What the task requires: In every row below, replace "This screenshot" with "This image" and keep everything else unchanged. Leave the pictures out of your answer.

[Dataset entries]
"""
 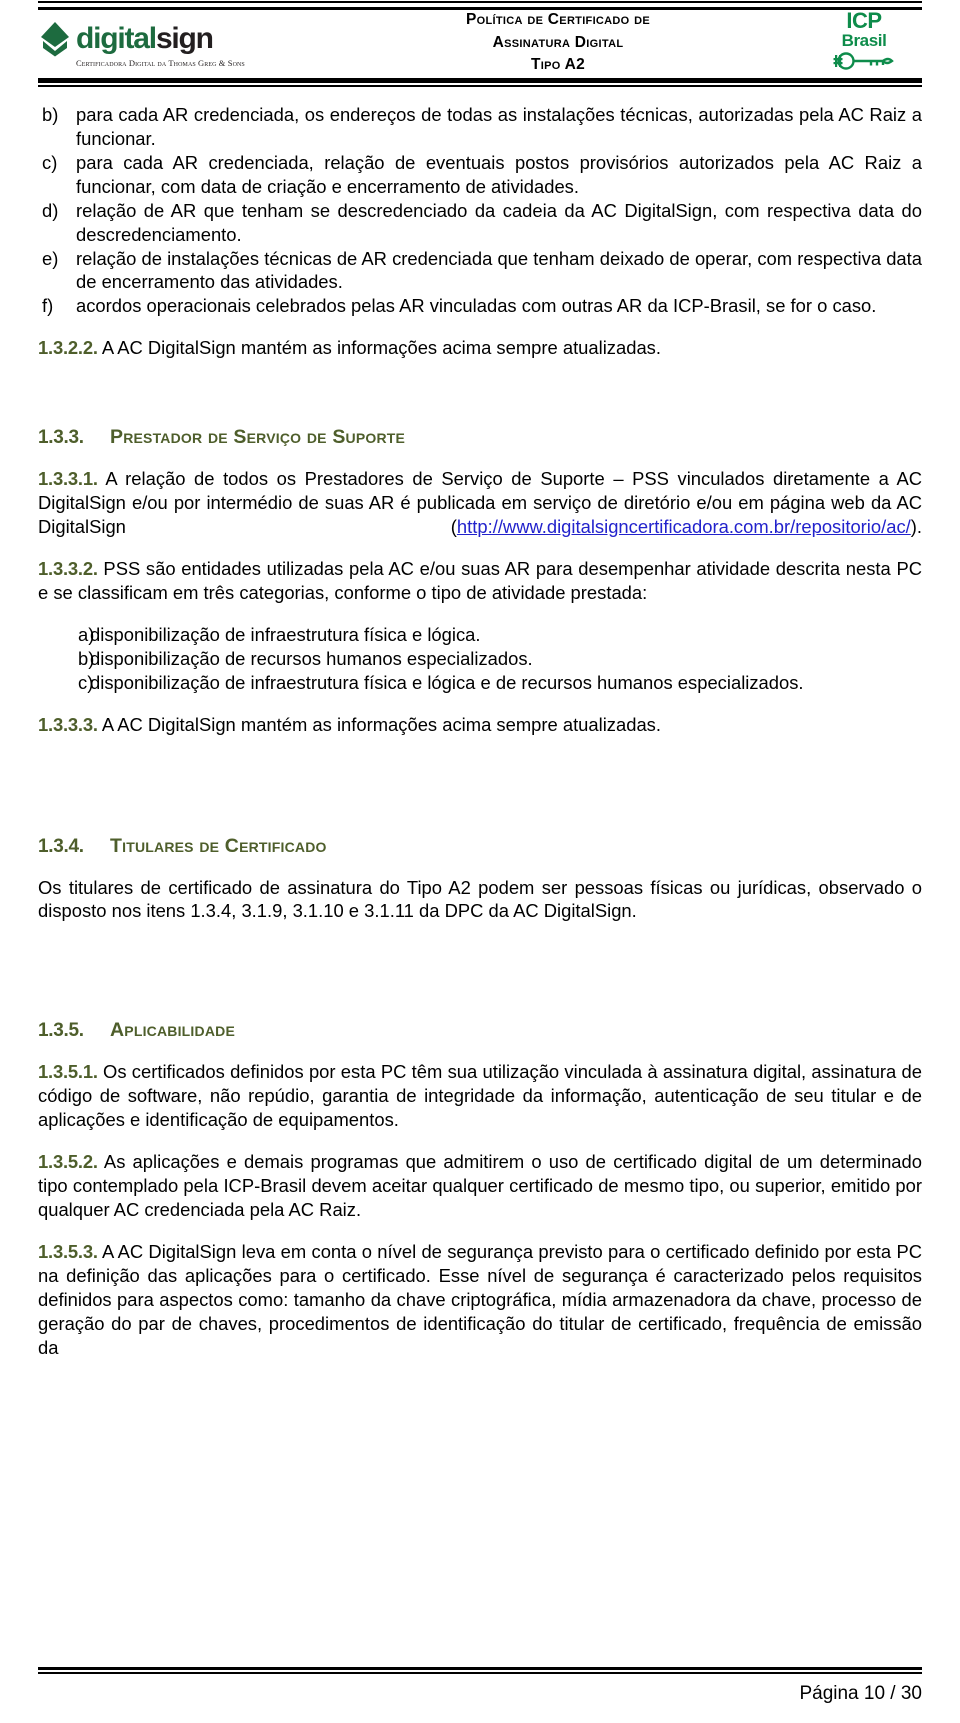 What do you see at coordinates (61, 1031) in the screenshot?
I see `heading-number: 1.3.5.` at bounding box center [61, 1031].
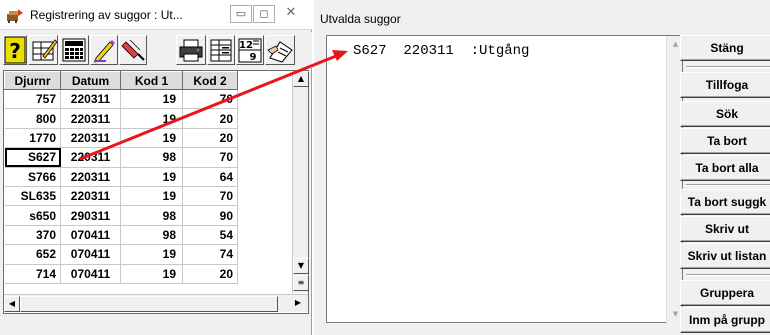 Image resolution: width=770 pixels, height=335 pixels. What do you see at coordinates (15, 50) in the screenshot?
I see `help-button: ?` at bounding box center [15, 50].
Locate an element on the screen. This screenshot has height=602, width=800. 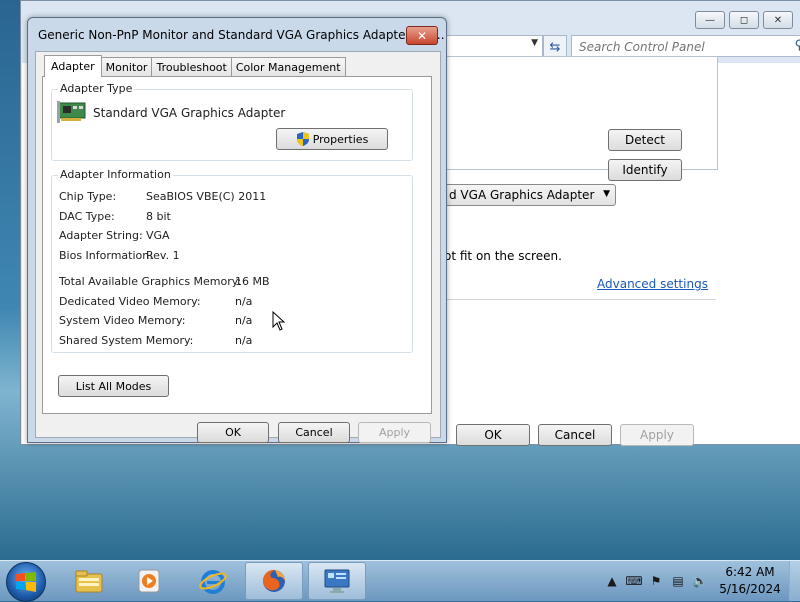
media-player-icon is located at coordinates (149, 581).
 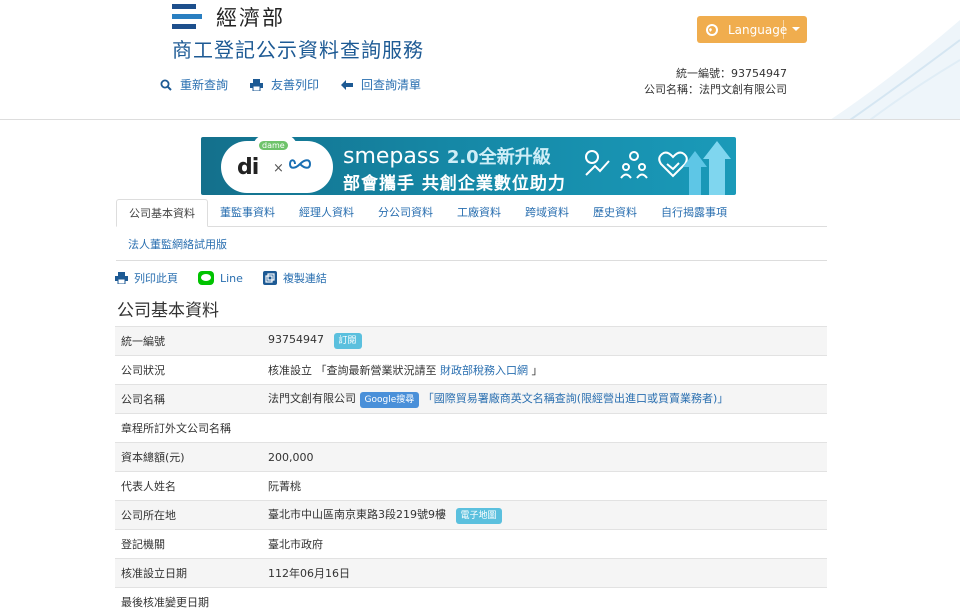 I want to click on copy-link-button: 複製連結, so click(x=294, y=278).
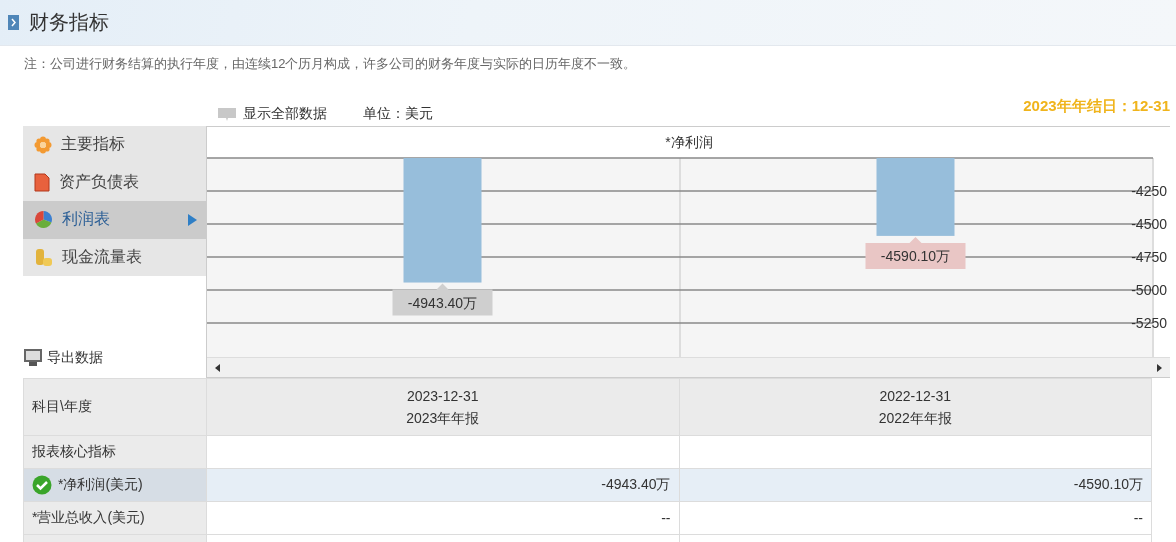  Describe the element at coordinates (689, 142) in the screenshot. I see `chart-title: *净利润` at that location.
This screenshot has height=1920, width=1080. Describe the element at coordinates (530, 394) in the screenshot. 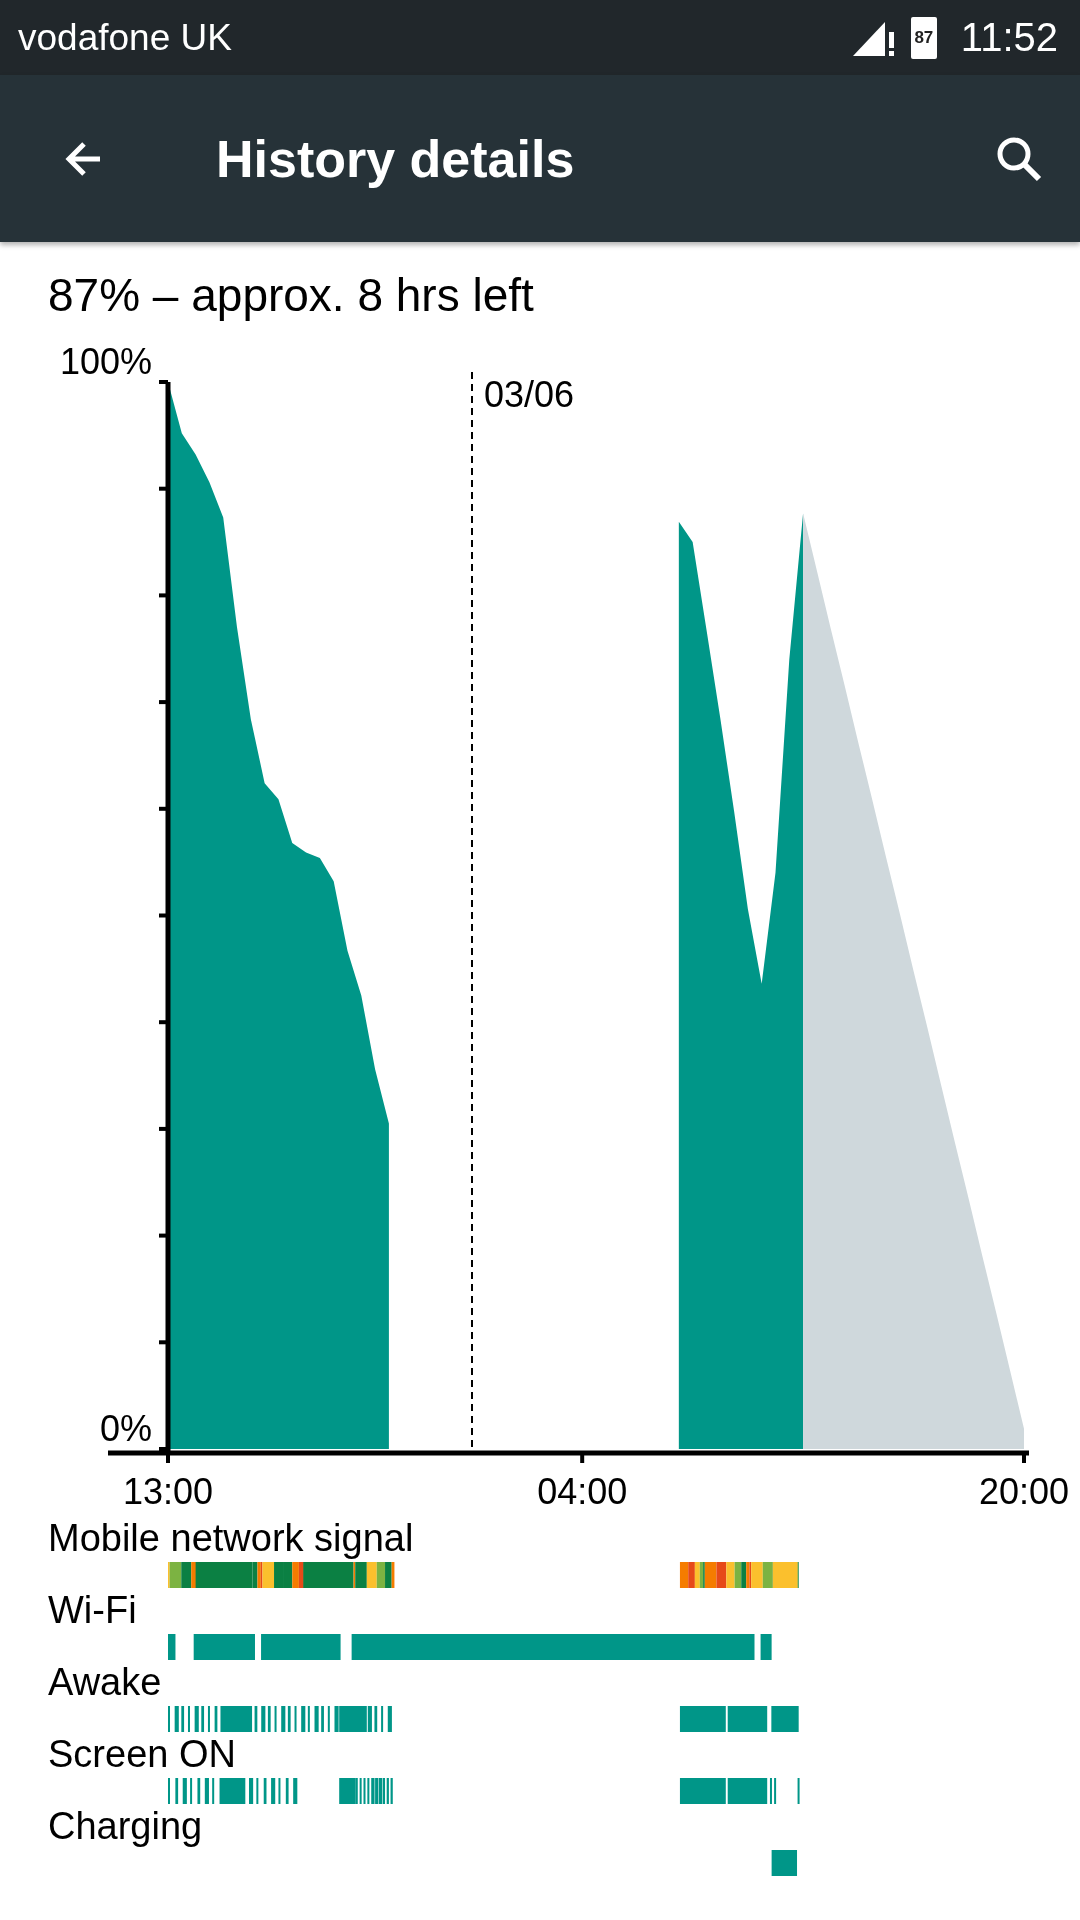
"""
Answer space:
  What do you see at coordinates (61, 1031) in the screenshot?
I see `heading-number: 1.3.5.` at bounding box center [61, 1031].
 Image resolution: width=770 pixels, height=335 pixels. What do you see at coordinates (15, 50) in the screenshot?
I see `help-button: ?` at bounding box center [15, 50].
Locate an element on the screen. This image has height=602, width=800. 
media-player-icon is located at coordinates (149, 581).
  I want to click on copy-link-button: 複製連結, so click(x=294, y=278).
  Describe the element at coordinates (689, 142) in the screenshot. I see `chart-title: *净利润` at that location.
This image has height=1920, width=1080. Describe the element at coordinates (530, 394) in the screenshot. 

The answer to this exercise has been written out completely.